Structural biologists are good at producing static snapshots of proteins, but seeing them in action is the ultimate goal. This is exactly what Kodera et al. have achieved in a remarkable study that appears elsewhere in this issue (N. Kodera, D. Yamamoto, R. Ishikawa and T. Ando Nature 468, 72–76; 2010). They have been able to directly visualize myosin V, a cytoskeletal motor protein, as it 'walks' along actin filaments.

The authors have developed a high-speed atomic force microscopy (HS-AFM) method that enables them to generate rapid images of proteins at much higher resolution than light microscopy. Here they apply this technological advance to visualize the stepwise movement of myosin V. The protein consists of two heads connected by long necks (lever arms) to a globular tail domain through a coiled-coil helix. The tail binds to various cargo molecules to transport them along the actin filaments, the energy required being generated by hydrolysis of ATP to ADP.

The HS-AFM images showing the leading (L) and trailing (T) heads of the tail-truncated motor can be seen in Figure 1a of the paper on page 73, part of which is reproduced here. In frame 1, myosin is advancing from the left; in frames 2 and 3, it has marched into full view, the two heads and necks now being visible; in frame 4, it has moved on a step. See for the full movie.

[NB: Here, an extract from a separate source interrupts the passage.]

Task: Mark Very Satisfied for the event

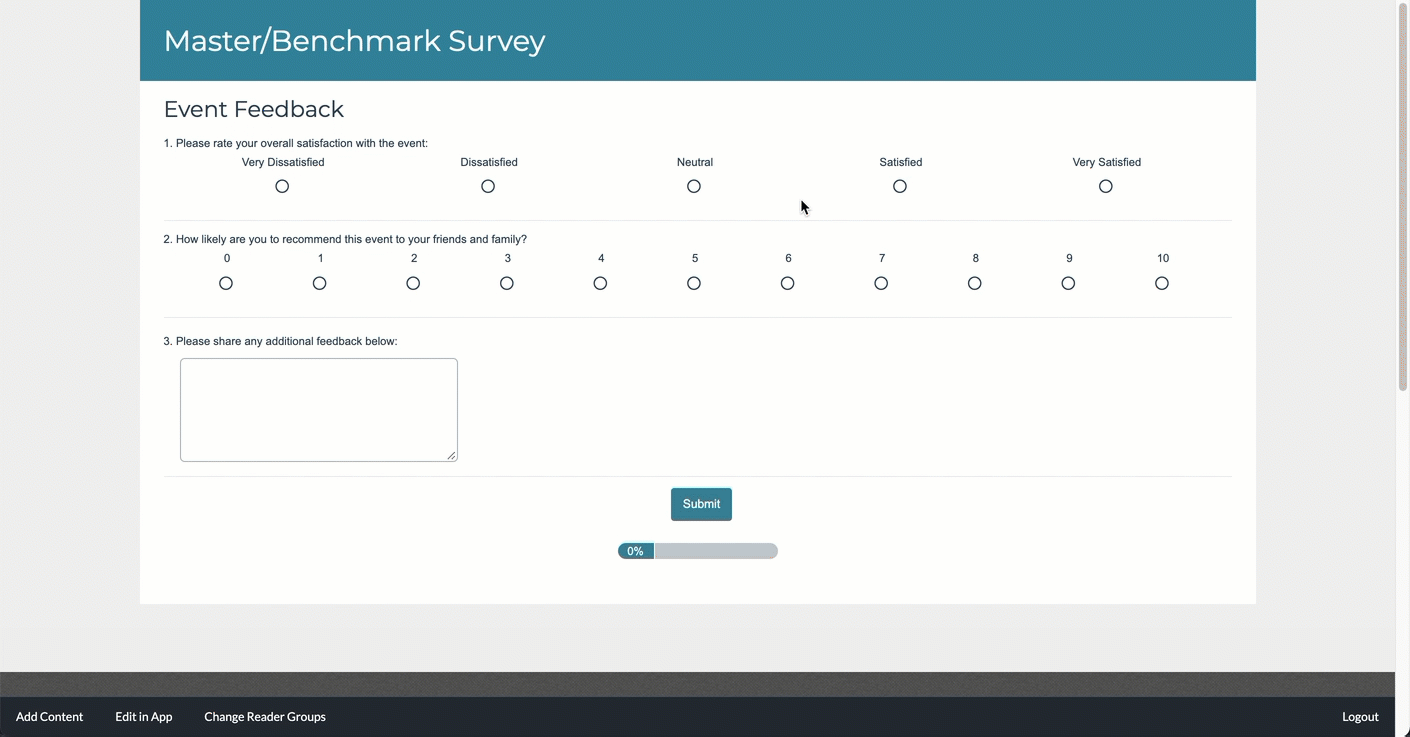Action: coord(1106,187)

The authors' analysis confirms the known behaviour of myosin motors, including the use of successive 36-nanometre steps along the actin filament and the 'hand-over-hand' movement of the motor heads. However, the study also provides convincing evidence for the hypothesized 'lever-arm swing'. In this feature, tiny changes in myosin's head domain are amplified by the lever arm to produce large displacements at the far end of the neck that translate into movement of the whole protein along the actin filaments.

The new analysis also uncovers novel characteristics of the myosin V mechanism, such as a 'stomping' behaviour, in which either the L or T head becomes detached then rebinds to actin. The stomp is observed more frequently for the L than for the T head, but the T-head stomp often leads to a forward movement on the actin filament.

The insight into the behaviour of myosin V that Kodera et al. reveal will have a major impact on understanding the mechanisms involved in biological molecular motors. More generally, the technological advance provided by HS-AFM looks set to take a prominent place in the field of biomolecular imaging.